Edit the items below by replacing "Open" with "Select" and changing nothing else. Write out every item again without the pictures.

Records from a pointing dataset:
----

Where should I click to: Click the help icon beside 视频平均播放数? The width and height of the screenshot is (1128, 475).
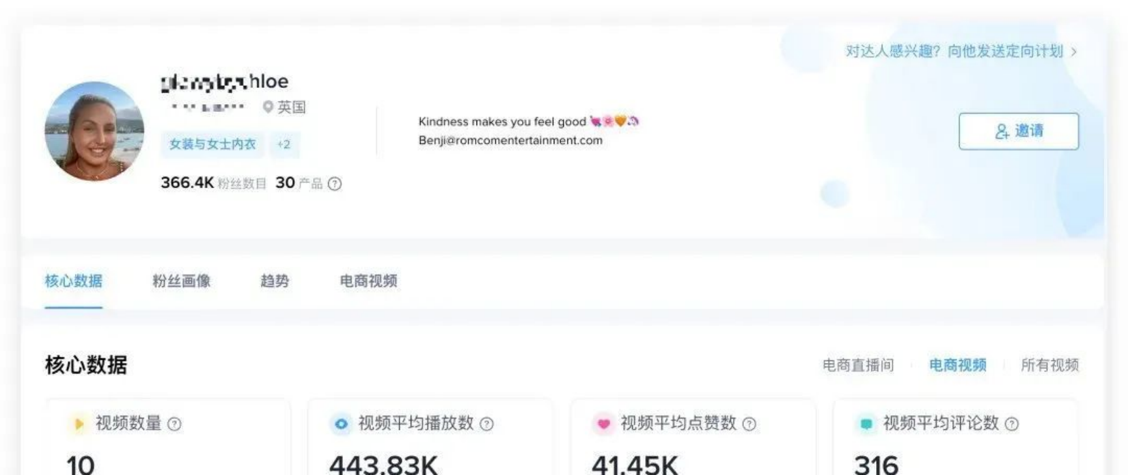(487, 424)
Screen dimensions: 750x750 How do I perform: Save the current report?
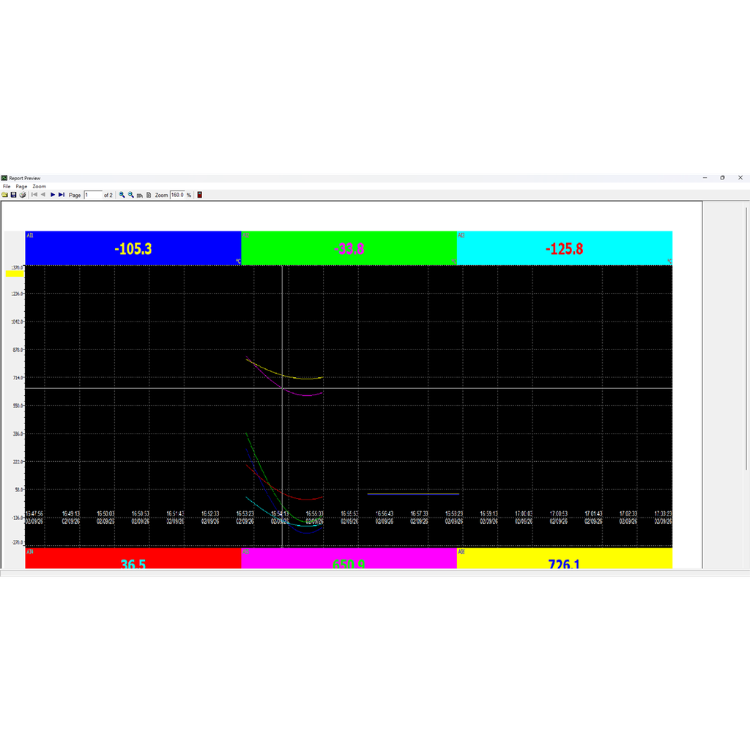tap(13, 195)
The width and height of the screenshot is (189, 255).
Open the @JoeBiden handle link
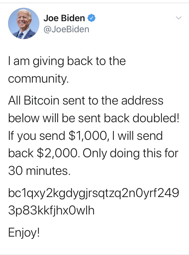pyautogui.click(x=66, y=29)
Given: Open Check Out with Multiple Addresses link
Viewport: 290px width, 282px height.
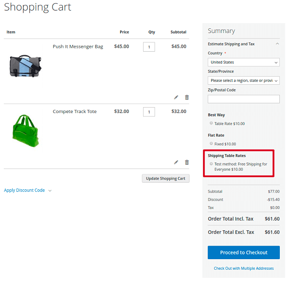Looking at the screenshot, I should tap(243, 268).
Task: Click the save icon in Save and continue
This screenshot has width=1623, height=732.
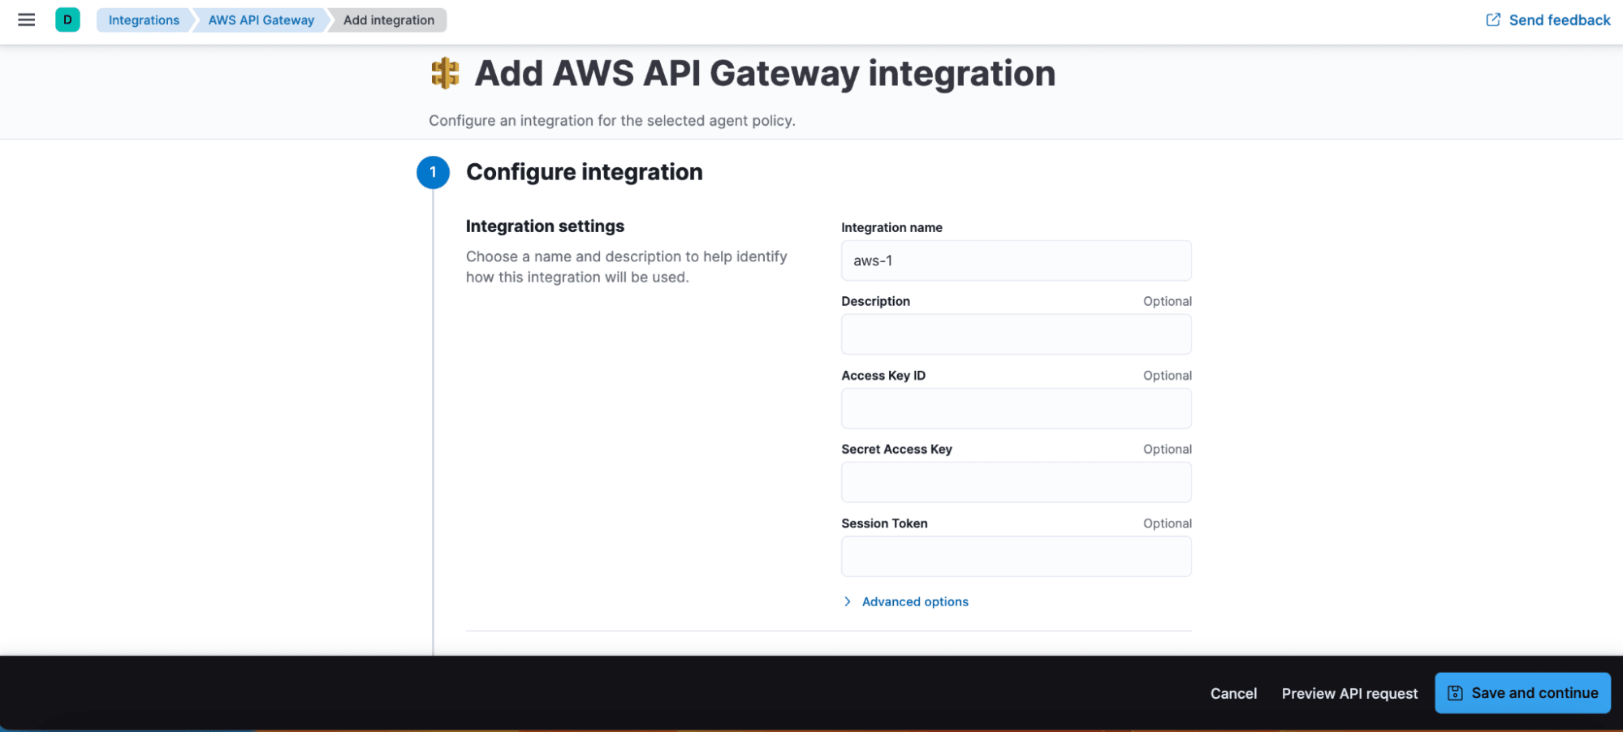Action: tap(1455, 693)
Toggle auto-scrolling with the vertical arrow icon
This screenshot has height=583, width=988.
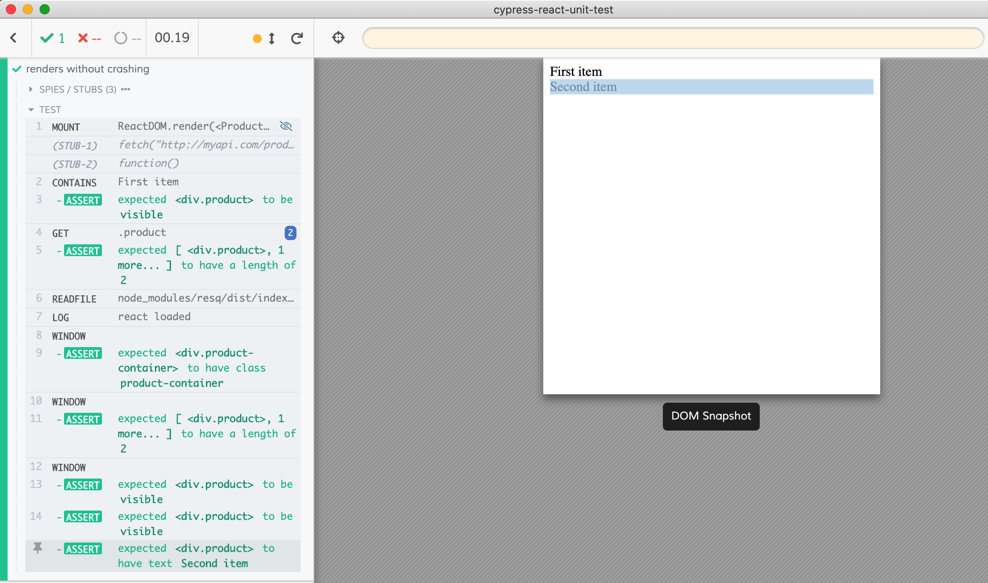tap(272, 38)
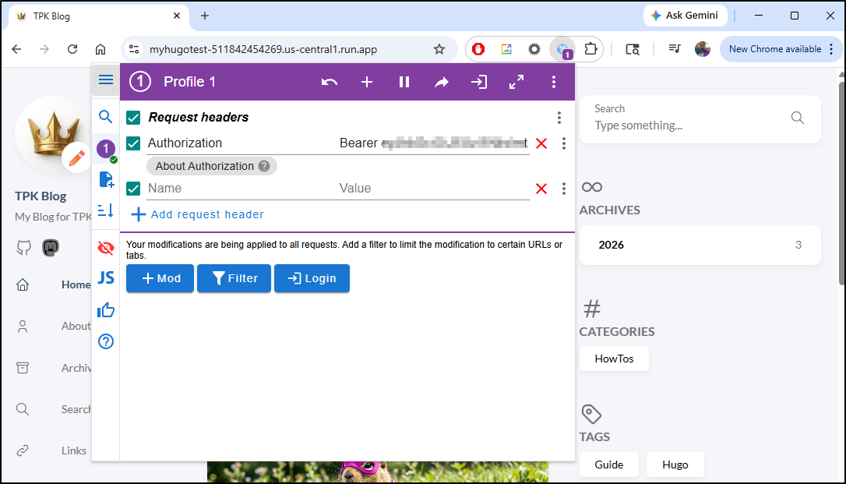The width and height of the screenshot is (846, 484).
Task: Toggle the empty Name header checkbox
Action: (133, 189)
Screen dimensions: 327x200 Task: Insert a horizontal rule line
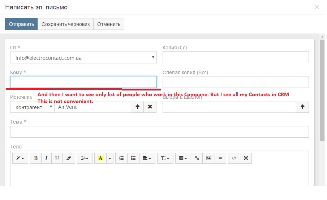(x=220, y=158)
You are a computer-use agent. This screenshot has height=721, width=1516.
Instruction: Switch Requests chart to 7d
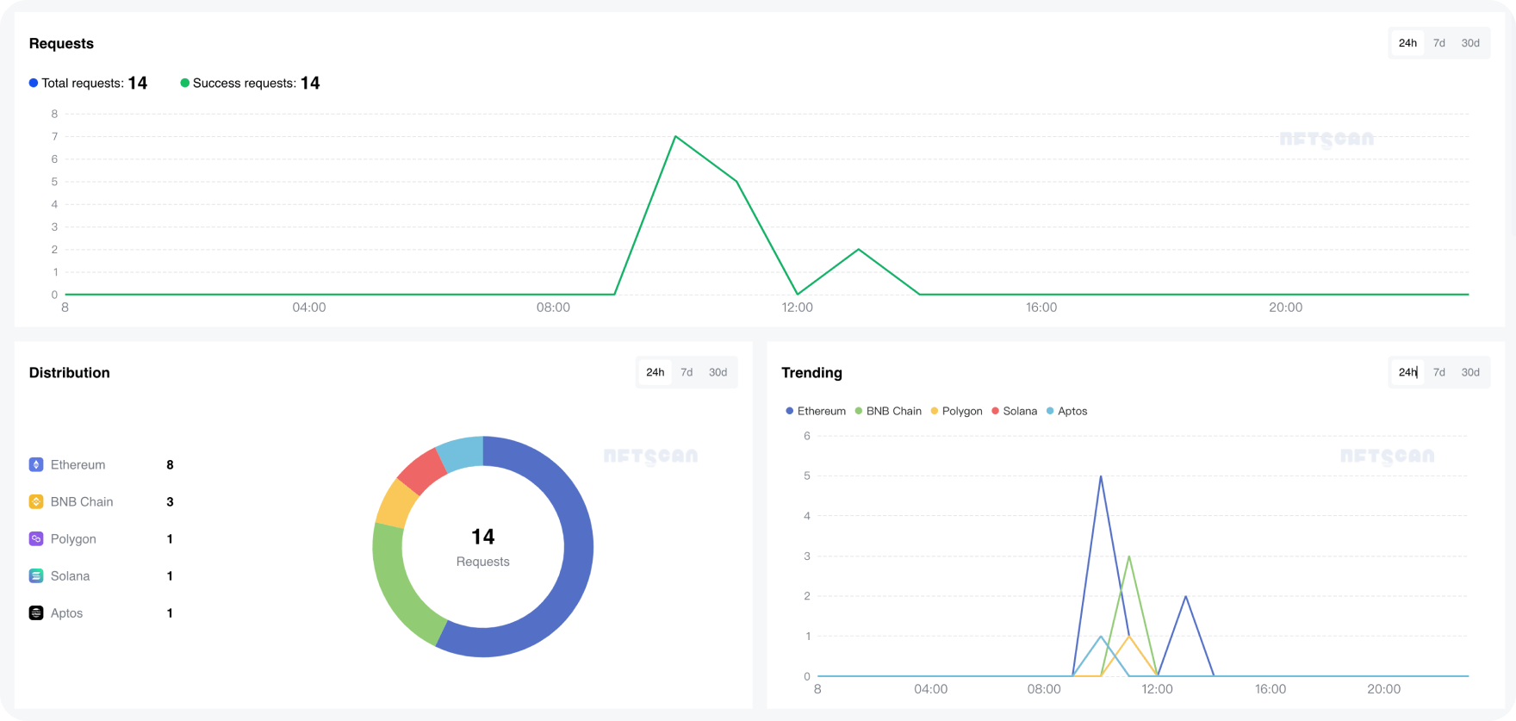click(1438, 43)
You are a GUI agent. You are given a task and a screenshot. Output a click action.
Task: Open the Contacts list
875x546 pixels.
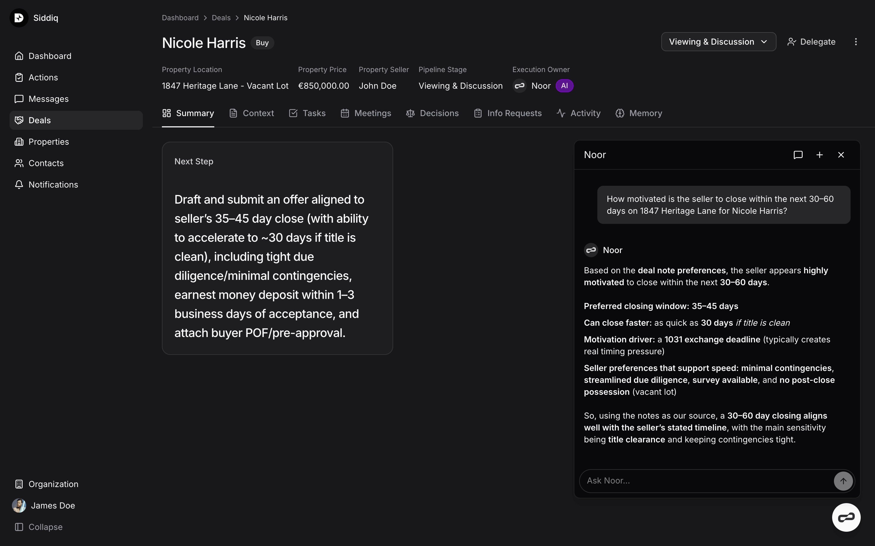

----

» **SOLUTION TO THIS TASK**
Where should I click to: Click the help icon beside 视频平均播放数? The width and height of the screenshot is (1128, 475).
(487, 424)
Screen dimensions: 750x750 How do I perform: Save the current report?
tap(13, 195)
The width and height of the screenshot is (189, 255).
Select the @JoeBiden handle link
pyautogui.click(x=66, y=29)
Given: Select Check Out with Multiple Addresses link
Viewport: 290px width, 282px height.
Looking at the screenshot, I should tap(243, 268).
Task: Click the save icon in Save and continue
This screenshot has width=1623, height=732.
Action: tap(1455, 693)
Toggle auto-scrolling with the vertical arrow icon
This screenshot has height=583, width=988.
tap(272, 38)
The width and height of the screenshot is (846, 484).
Task: Toggle the empty Name header checkbox
Action: (133, 189)
Screen dimensions: 327x200 Task: Insert a horizontal rule line
(x=220, y=158)
You are a computer-use agent. This screenshot has height=721, width=1516.
Instruction: Switch Requests chart to 7d
click(1438, 43)
You are a GUI agent. You are given a task and a screenshot. Output a click action.
Task: Select the Contacts list
875x546 pixels.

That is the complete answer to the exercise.